While the Human Tissue Act 2004 may be welcomed for its potential effect on kidney donations, poor drafting of the Human Tissue Act 2004 (Persons who Lack Capacity to Consent and Transplants Regulations) Regulations 2006 SI no.1659 means that bone marrow (and blood stem cell) donation by competent persons may be unlawful when the Act comes into force on September 1st 2006. Section 33, subsections(1),(2) of the Act make it unlawful to perform live donation/transplantation unless disapplied by regulations made by the Secretary of State (s.33(3)). In r.10(1) the Regulations define the relevant 'transplantable material' as: (a) an organ, (b) bone marrow, and (c) blood stem cells, but states that this definition is subject to the subsequent paragraphs (2) and (3).

Paragraph (3) states: 'The material referred to in paragraph (1)(b) and (c) is transplantable material for the purposes of section 33 of the Act ONLY in a case where the' donor is an incompetent adult or child (emphasis added). The problem lies in where the drafter has placed the 'only'. Instead of the 'only' relating to the transplantable material, it relates to the donor subject. The effect of this, on a literal reading, is that ss.33(1),(2) are only disapplied where the donor is incompetent. This means that it is an offence to harvest or use bone marrow from a competent person, which is clearly not what was intended.
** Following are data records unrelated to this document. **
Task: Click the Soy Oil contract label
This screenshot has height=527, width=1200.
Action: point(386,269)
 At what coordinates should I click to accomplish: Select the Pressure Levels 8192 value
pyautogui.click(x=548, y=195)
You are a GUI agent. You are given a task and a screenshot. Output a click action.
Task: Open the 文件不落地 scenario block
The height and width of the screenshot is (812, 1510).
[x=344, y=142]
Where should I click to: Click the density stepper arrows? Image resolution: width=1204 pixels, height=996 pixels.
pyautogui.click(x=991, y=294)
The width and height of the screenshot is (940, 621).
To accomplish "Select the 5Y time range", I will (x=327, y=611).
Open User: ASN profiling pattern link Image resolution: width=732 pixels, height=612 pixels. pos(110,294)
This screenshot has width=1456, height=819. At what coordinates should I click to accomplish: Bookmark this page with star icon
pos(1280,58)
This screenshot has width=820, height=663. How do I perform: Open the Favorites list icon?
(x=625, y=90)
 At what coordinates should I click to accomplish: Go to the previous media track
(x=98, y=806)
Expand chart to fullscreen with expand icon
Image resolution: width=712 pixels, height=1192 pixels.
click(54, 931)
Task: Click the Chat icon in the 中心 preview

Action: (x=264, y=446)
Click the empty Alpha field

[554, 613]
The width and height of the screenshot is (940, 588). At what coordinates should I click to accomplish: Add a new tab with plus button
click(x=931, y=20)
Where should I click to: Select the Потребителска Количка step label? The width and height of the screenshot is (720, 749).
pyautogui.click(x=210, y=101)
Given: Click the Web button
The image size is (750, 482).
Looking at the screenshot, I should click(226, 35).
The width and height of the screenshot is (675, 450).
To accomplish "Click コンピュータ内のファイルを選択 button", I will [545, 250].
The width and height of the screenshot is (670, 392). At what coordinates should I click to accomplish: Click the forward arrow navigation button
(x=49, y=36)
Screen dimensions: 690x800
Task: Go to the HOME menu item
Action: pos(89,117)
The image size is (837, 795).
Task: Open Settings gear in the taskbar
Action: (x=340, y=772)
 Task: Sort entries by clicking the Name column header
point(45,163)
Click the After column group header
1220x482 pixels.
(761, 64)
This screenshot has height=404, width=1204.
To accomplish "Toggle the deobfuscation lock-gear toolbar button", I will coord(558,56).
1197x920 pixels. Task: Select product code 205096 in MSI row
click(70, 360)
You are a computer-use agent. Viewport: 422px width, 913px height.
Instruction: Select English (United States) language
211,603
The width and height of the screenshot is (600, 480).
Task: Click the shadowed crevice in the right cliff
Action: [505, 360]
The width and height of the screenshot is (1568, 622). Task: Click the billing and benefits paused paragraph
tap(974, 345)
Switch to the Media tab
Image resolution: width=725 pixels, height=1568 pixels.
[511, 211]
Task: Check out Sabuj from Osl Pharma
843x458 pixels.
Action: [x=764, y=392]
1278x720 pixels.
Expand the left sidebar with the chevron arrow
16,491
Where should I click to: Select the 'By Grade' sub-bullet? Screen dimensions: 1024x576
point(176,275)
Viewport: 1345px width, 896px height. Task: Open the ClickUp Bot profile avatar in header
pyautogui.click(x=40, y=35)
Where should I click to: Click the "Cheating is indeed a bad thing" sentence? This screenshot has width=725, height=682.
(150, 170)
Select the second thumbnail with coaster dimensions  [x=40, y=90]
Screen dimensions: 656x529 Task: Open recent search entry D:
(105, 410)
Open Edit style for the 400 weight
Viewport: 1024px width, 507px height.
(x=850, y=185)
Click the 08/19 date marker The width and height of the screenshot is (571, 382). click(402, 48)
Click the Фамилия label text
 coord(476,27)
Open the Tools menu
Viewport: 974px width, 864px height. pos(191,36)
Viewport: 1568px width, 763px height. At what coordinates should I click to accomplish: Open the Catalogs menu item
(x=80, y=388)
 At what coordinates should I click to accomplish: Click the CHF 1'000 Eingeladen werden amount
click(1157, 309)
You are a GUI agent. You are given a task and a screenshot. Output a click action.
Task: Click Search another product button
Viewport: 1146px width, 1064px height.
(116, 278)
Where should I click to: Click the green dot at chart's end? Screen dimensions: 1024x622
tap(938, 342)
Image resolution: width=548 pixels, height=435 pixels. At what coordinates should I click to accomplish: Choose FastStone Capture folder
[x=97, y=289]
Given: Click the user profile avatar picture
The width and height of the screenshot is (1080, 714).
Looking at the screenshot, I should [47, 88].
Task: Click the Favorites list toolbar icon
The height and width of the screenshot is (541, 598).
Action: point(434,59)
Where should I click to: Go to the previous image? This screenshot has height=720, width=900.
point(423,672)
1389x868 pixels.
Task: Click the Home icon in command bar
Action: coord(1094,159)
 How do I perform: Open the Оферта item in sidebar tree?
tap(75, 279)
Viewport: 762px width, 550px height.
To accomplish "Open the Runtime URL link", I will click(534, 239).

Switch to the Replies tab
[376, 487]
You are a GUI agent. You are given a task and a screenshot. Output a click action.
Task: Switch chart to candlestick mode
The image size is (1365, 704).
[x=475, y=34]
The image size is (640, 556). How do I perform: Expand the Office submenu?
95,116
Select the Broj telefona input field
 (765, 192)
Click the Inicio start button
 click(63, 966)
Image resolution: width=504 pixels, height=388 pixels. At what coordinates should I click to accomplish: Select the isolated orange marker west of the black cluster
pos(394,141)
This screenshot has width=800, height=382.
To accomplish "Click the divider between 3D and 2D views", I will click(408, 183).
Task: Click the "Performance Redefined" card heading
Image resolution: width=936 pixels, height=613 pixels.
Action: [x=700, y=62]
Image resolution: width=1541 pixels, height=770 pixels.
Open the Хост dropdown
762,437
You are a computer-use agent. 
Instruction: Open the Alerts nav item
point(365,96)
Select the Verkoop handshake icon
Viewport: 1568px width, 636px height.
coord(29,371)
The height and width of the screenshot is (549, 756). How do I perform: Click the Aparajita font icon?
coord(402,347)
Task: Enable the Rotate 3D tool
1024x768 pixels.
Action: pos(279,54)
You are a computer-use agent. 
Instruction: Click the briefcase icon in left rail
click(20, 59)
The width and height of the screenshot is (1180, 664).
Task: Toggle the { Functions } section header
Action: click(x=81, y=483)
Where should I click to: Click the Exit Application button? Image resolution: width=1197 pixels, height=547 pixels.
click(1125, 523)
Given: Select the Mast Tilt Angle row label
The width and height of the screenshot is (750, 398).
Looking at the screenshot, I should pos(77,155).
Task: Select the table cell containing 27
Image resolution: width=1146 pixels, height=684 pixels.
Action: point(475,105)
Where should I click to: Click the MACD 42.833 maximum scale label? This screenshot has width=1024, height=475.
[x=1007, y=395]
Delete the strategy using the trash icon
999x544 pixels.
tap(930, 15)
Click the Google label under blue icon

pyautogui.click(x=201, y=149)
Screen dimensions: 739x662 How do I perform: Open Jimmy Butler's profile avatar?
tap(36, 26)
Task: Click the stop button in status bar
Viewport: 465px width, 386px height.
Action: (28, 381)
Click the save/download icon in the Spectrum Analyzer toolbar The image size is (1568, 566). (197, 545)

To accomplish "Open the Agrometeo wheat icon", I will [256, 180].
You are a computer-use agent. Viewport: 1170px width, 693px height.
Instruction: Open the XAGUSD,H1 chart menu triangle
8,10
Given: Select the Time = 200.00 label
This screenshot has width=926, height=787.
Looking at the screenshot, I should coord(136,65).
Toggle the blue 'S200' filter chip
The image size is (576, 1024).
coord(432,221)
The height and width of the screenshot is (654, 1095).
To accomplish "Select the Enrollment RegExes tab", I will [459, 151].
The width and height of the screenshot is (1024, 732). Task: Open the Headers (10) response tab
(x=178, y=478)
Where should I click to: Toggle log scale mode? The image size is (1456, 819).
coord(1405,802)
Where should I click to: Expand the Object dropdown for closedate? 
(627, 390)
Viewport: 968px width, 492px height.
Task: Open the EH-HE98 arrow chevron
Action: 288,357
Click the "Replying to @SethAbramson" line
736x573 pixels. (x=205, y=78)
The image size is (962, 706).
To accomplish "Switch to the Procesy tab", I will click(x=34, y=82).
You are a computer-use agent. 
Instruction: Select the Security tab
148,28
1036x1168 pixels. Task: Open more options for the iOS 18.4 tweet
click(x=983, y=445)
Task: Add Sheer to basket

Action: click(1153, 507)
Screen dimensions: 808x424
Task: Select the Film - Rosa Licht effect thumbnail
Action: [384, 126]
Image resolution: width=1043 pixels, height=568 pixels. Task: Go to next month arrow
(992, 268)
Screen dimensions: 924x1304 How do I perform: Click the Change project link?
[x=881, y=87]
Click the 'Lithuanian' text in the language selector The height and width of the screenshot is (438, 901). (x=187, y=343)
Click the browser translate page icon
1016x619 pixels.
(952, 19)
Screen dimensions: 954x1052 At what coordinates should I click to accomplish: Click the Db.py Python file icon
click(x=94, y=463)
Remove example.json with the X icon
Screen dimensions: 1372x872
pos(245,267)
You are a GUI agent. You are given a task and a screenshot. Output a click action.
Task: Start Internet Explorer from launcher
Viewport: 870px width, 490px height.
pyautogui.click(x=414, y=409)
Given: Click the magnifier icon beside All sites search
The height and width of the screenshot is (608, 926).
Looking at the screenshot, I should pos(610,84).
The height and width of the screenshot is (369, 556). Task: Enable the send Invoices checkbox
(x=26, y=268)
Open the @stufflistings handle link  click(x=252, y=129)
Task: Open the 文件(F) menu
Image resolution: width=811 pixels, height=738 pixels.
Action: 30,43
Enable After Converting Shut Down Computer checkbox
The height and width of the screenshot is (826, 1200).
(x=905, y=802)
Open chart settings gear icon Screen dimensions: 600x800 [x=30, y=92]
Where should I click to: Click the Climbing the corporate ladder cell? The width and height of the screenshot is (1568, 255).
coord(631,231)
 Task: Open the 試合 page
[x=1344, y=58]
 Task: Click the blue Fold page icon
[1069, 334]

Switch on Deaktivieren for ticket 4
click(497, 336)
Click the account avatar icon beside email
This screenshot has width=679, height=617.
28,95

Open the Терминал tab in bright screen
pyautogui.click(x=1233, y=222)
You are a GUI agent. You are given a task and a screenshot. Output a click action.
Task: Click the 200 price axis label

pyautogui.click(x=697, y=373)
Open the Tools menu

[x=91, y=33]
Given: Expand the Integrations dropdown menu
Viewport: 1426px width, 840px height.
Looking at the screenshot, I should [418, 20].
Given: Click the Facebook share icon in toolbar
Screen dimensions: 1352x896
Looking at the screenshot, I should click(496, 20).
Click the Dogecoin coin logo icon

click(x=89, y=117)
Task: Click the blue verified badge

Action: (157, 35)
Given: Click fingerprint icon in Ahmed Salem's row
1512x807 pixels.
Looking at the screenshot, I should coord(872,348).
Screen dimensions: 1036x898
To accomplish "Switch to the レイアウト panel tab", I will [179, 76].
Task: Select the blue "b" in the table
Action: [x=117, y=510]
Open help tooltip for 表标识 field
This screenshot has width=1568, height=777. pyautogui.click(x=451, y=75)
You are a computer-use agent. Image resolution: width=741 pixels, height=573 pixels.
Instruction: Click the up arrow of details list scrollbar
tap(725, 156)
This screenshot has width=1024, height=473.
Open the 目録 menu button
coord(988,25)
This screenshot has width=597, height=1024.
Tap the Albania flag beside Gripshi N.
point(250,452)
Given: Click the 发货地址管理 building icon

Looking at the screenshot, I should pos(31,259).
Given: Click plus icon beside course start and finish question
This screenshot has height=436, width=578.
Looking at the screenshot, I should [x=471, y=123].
It should be noted that the same problem does not arise in the Scottish legislation. It should also be noted that s.33(5) provides a 'get out of jail free' card in that it provides that no offence is committed where the persons involved in the donation/transplant 'reasonably believed' the dissaplication applied. Of course, once you have read this letter it would no longer be reasonable to believe that.